The University of Texas at Dallas is reviewing its application and enrollment process after banning a student from campus this week.

Jacob Anderson transferred to the Richardson campus after he was kicked out of Baylor University two years ago. He was a fraternity president there and was accused of raping a woman.

Anderson was cleared of a sexual assault charge after accepting a deal. It allowed him to plead no contest to a lesser charge and avoid jail time.

While the McLennan County DA has not fully explained why the sex assault charges were changed to a charge of felony unlawful restraint, prosecutors did tell the Waco newspaper that the DA’s office “stands by the plea offered and believes we have achieved the best result possible with the evidence at hand.”

Attorney Pete Schulte is not involved in the case. He gave some perspective for the outrage leveled against the judge.

"A lot of people giving the judge a hard time about not giving the defendant prison time, but he did not have the ability,” Schulte said. “The only thing the judge can do is accept or reject it. And if he rejects it, they go to trial. And that’s not what the state and the defendant wanted."

UTD said it did not know about Anderson’s criminal case when he enrolled.

He was banned from campus earlier this week in response to a student-lead petition. He will still be allowed to earn a finance degree next week but will not walk with his class at graduation.

“There is nothing more important at UT Dallas than the safety and security of our students,” UTD President Richard Benson said.

UTD students want to keep the spotlight on the recent events and want to continue raising awareness about the need for sexual assault prevention.

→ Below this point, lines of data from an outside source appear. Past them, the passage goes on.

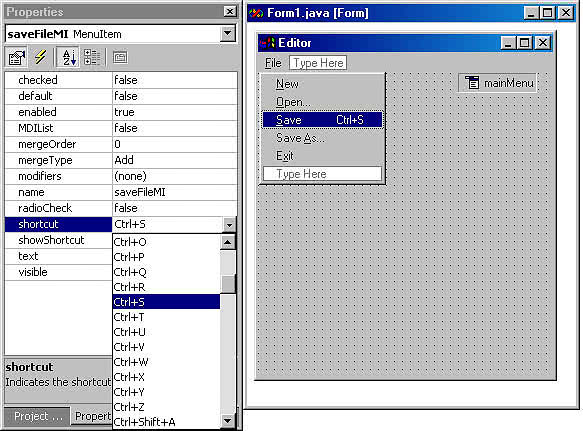Select the mainMenu component icon
This screenshot has width=583, height=431.
472,83
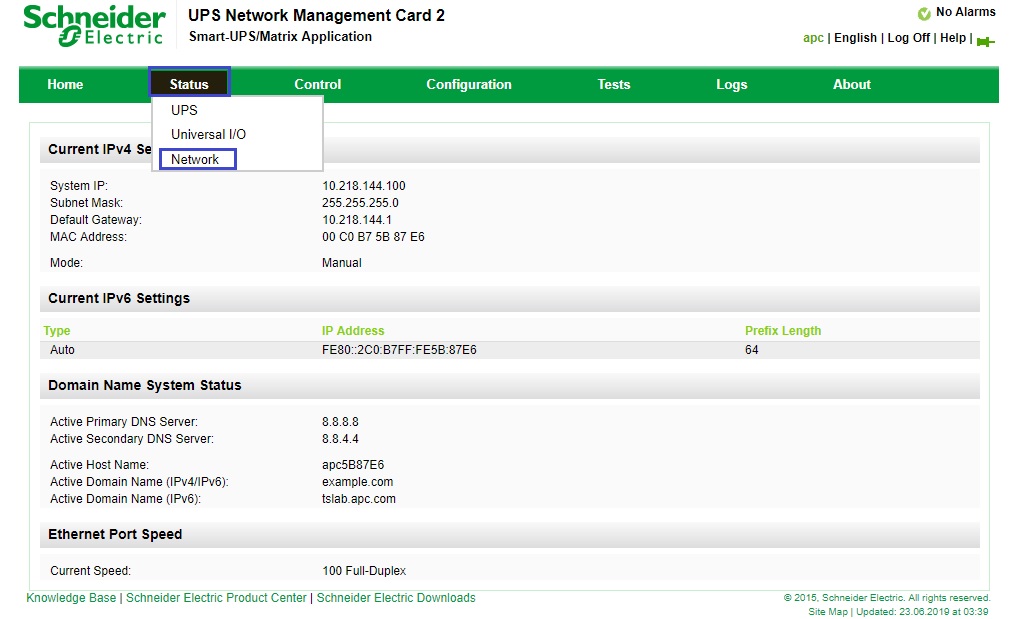Choose Network from Status dropdown
Screen dimensions: 1014x619
[x=197, y=159]
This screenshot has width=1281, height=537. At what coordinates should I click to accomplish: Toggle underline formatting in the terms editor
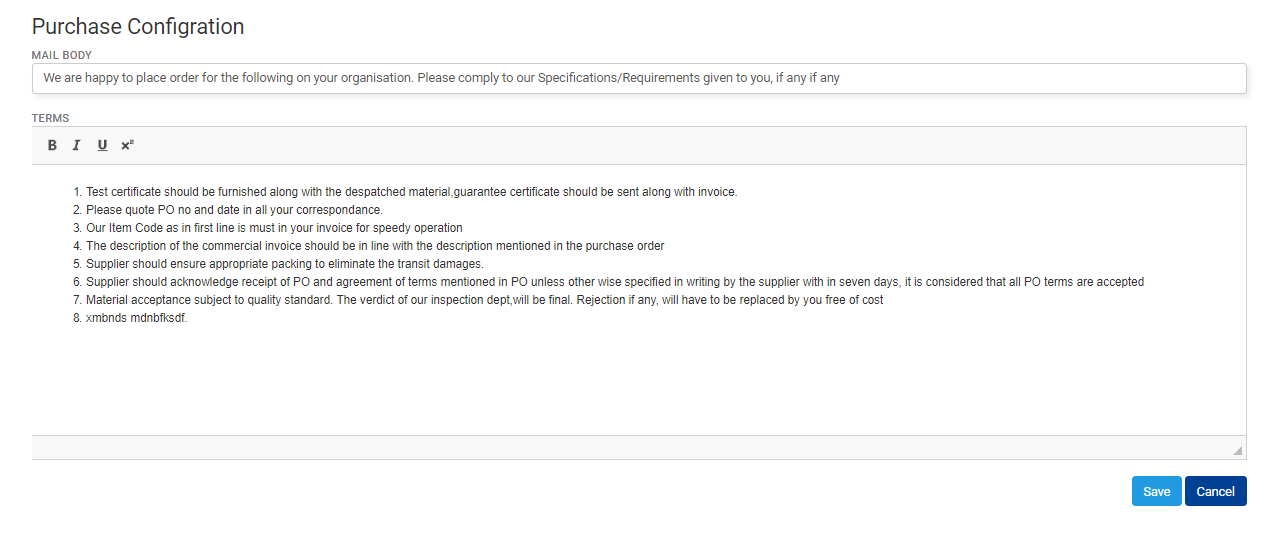point(102,145)
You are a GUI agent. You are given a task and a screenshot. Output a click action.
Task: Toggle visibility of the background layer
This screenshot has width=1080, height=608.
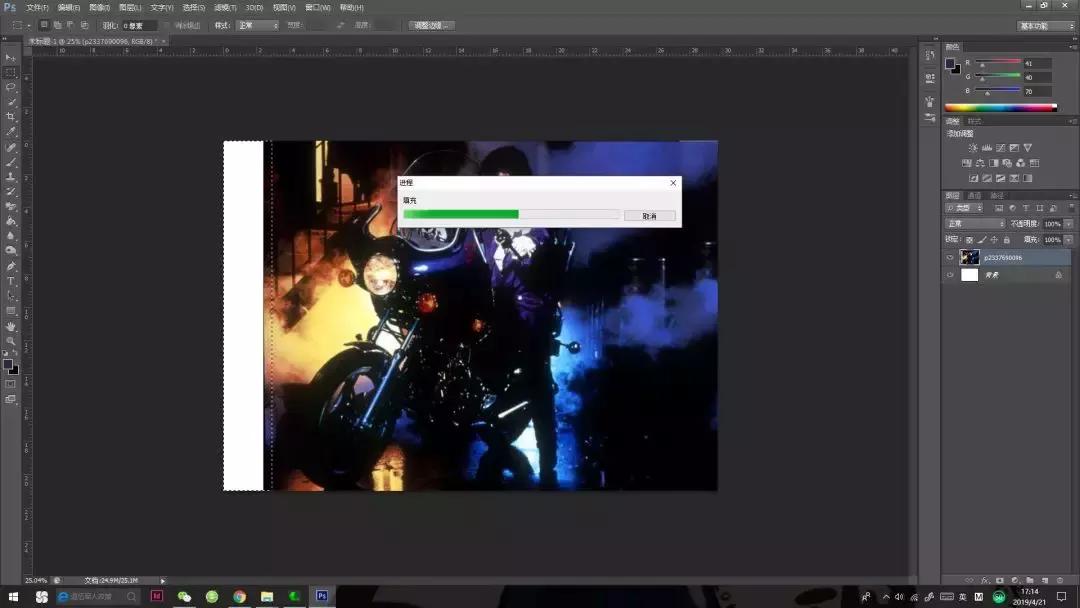[950, 275]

Bravely determined to be voices of empowerment, several students opened up on Friday and identified themselves as sexual assault survivors.

"We believe Greek organizations need to start being a leader in sexual assault prevention,” said student Debbie Behr.

The gathering was previously planned as a protest against Anderson, but it was revamped into an informational session about sex assault based on the success of the student petition.

The students who participated also shared startling statistics pamphlets, and other literature with their fellow students who are all leaving campus and going to their respective communities for the holiday break.